**Aufgabenstellung**
**a.** Erklären Sie in ein bis drei Sätzen, warum sich Alzheimer der Serienkritik zufolge für „Ein guter Mensch“ eignet.
**b.** Beantworten Sie anhand der Serienkritik die folgenden Fragen:
(i) Welchen Beruf übte Agâh Beyoğlu früher aus?
(ii) Woher stammen die Waffen, mit denen er mordet?
(iii) Welche Stellung hat Nevra Elmas in der Istanbuler Mordkommission?
**c.** Duplizieren Sie einen Abschnitt der Serienkritik ohne jede Abweichung: Setzen Sie bei den Worten „Die vergessene Gewalt“ ein und enden Sie nach „das eigentliche Thema.“.

===== Vorliegender Auszug =====

Kambura ist ein Ort des Vergessens. Die Patriarchen haben das kollektive Gedächtnis der kleinen Halbinsel ebenso überschrieben wie die offiziellen Niederschriften von Polizei und Justiz. Der Einzige, der sich noch erinnert, ist ironischerweise ein Mann mit Alzheimer.
Agâh Beyoğlu (Haluk Bilginer) hat Kambura vor langer Zeit verlassen. Der ehemalige Gerichtssekretär teilt seinen Ruhestand nur mit seiner Katze. Bis er vergisst sie zu füttern. Auf den Tod der Katze folgt ein weiterer Schock für den 65-Jährigen: Sein Arzt diagnostiziert Alzheimer im Frühstadium. Agâh verliert seine Erinnerungen. Vergessen aber will er nicht. So folgt Agâh dem Rat seines Arztes und probiert etwas Neues: Er mordet. Seine Opfer sind Männer aus Kambura. Er trifft sich mit ihnen, wird stets herzlich empfangen und zum Essen oder Trinken eingeladen, plaudert vergnügt, lacht mit ihnen, schwelgt in Erinnerungen – und tötet sie. Die dazu nötigen Waffen entwendet er aus einer Asservatenkammer, die er anschließend niederbrennt. Eine mit Porträts behangene Wand zeigt Agâhs Fortschritt: abgehakte Gesichter und Kussmund-Post-Its, auf denen „töten“ steht. Neben den Wänden seiner Altbauwohnung tragen auch die von der Mordkommission entdeckten Leichen den Schmuck von Agâhs „Arbeit“, je einen Etikettband-Spruch auf ihrer Stirn.
Die vergessene Gewalt gegen Frauen
Die auf den Verzierungen angesprochene Person ist Nevra Elmas (Cansu Dere), die erste und einzige Frau in der Istanbuler Mordkommission. Sie ist ausnahmsweise nicht der Prototyp einer toughen, kampfsporterprobten Superfrau, sondern die „Neue“, die neben dem dauerhaft in kleinen Tröpfchen herabprasselnden Sexismus der Kollegen auch gegen ihre eigene Verunsicherung zu kämpfen hat. Die Verbindung zwischen Nevra und Agâh ist nicht allein der über zwölf Episoden entknotete inhaltliche Fluchtpunkt der Serie, sondern erklärt auch ziemlich genau das Funktionsprinzip von „Ein guter Mensch“. Der mordende Alzheimer-Opa ist der Aufhänger, die von einer gesamten Gesellschaft immer wieder aufs Neue praktizierte und vergessene Gewalt gegen Frauen das eigentliche Thema.
Alzheimer steht als Krankheit nicht nur emblematisch für diese über Generationen weitergetragene patriarchale Vergessenskultur, sie schmiegt sich auch vorzüglich an filmische Gestaltungskonzepte an. Erinnerungslücken à la „Memento“ geben die Dramaturgie einer Folge vor oder werden vor oder während des Mords für Suspense genutzt. Wir kennen die Route, die Agâh vergessen hat, wissen, warum er wo auftaucht und wem er an die Kehle will. Jede Gedächtnislücke gefährdet Agâhs Mission und legt die nötige Anspannung unter die Serienmörder-Routine.

===== Verfügbare Daten =====

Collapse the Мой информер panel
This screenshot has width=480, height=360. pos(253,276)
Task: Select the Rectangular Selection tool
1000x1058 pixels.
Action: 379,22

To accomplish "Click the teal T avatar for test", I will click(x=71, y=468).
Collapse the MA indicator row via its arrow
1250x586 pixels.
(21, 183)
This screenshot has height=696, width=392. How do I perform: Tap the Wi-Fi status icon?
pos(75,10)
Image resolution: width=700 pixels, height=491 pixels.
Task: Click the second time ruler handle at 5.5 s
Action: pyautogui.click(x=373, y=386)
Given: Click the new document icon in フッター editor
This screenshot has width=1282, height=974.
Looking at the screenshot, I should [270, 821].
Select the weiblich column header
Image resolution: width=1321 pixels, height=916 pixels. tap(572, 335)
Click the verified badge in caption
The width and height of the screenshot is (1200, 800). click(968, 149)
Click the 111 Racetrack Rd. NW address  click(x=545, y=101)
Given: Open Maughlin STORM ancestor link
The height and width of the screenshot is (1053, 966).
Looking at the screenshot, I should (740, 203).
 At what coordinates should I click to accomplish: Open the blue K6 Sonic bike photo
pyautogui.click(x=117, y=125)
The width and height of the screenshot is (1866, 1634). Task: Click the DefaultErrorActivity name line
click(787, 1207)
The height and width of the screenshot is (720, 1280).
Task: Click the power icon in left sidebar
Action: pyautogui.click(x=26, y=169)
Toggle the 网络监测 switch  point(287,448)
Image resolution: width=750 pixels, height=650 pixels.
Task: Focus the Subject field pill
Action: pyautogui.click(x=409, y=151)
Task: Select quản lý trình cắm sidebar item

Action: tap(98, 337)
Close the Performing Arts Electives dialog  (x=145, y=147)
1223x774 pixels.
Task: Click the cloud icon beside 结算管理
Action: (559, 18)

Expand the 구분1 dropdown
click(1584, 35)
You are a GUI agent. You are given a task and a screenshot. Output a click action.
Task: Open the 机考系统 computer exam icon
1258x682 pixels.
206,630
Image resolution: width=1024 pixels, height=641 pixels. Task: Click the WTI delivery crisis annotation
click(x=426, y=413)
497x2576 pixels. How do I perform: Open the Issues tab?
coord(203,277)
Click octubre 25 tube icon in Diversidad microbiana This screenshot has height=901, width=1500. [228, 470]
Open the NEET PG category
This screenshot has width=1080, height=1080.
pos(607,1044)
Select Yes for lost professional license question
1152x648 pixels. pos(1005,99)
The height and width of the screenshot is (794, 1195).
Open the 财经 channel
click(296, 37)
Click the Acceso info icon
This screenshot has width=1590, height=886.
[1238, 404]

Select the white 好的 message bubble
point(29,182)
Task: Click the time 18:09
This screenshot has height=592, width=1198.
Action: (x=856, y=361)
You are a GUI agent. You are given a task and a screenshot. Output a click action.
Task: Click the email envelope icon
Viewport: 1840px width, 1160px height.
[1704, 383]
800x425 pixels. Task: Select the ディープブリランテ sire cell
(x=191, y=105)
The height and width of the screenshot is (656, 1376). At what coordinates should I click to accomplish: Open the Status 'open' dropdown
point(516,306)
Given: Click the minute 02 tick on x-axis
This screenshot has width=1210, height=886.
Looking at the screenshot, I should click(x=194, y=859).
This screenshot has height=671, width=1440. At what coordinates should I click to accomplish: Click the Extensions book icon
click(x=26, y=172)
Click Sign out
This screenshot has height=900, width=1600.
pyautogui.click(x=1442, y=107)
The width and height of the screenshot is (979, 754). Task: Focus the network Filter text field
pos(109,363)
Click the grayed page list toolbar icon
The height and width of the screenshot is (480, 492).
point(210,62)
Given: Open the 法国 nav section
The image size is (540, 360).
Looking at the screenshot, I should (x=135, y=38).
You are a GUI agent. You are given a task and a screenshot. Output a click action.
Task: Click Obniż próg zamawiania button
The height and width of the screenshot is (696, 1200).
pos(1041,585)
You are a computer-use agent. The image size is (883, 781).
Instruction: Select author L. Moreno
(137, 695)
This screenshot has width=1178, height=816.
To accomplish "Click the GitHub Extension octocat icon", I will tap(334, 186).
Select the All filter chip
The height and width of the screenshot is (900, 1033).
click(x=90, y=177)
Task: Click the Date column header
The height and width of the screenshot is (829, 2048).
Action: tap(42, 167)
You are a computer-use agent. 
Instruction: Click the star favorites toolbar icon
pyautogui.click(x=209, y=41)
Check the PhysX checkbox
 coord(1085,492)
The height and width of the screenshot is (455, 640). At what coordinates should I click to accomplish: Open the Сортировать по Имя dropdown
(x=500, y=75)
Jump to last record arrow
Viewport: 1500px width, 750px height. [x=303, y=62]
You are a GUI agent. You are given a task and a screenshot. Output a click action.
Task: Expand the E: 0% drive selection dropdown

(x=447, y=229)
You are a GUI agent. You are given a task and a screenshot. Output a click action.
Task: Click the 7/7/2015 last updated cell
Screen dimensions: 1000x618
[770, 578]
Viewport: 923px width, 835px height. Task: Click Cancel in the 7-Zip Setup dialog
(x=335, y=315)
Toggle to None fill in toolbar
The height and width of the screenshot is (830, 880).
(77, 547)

=====

**Lösungen**
**a.** Laut der Serienkritik steht Alzheimer emblematisch für die über Generationen weitergetragene patriarchale Vergessenskultur und passt zugleich gut zu filmischen Gestaltungskonzepten. Erinnerungslücken geben die Dramaturgie einer Folge vor oder erzeugen vor oder während eines Mords Suspense. Weil jede Gedächtnislücke Agâhs Mission gefährdet, bringt sie die nötige Anspannung in die Serienmörder-Routine.

**b.**
(i) Er war Gerichtssekretär.
(ii) Er entwendet sie aus einer Asservatenkammer, die er anschließend niederbrennt.
(iii) Sie ist die erste und einzige Frau dort.

**c.**
Die vergessene Gewalt gegen Frauen
Die auf den Verzierungen angesprochene Person ist Nevra Elmas (Cansu Dere), die erste und einzige Frau in der Istanbuler Mordkommission. Sie ist ausnahmsweise nicht der Prototyp einer toughen, kampfsporterprobten Superfrau, sondern die „Neue“, die neben dem dauerhaft in kleinen Tröpfchen herabprasselnden Sexismus der Kollegen auch gegen ihre eigene Verunsicherung zu kämpfen hat. Die Verbindung zwischen Nevra und Agâh ist nicht allein der über zwölf Episoden entknotete inhaltliche Fluchtpunkt der Serie, sondern erklärt auch ziemlich genau das Funktionsprinzip von „Ein guter Mensch“. Der mordende Alzheimer-Opa ist der Aufhänger, die von einer gesamten Gesellschaft immer wieder aufs Neue praktizierte und vergessene Gewalt gegen Frauen das eigentliche Thema.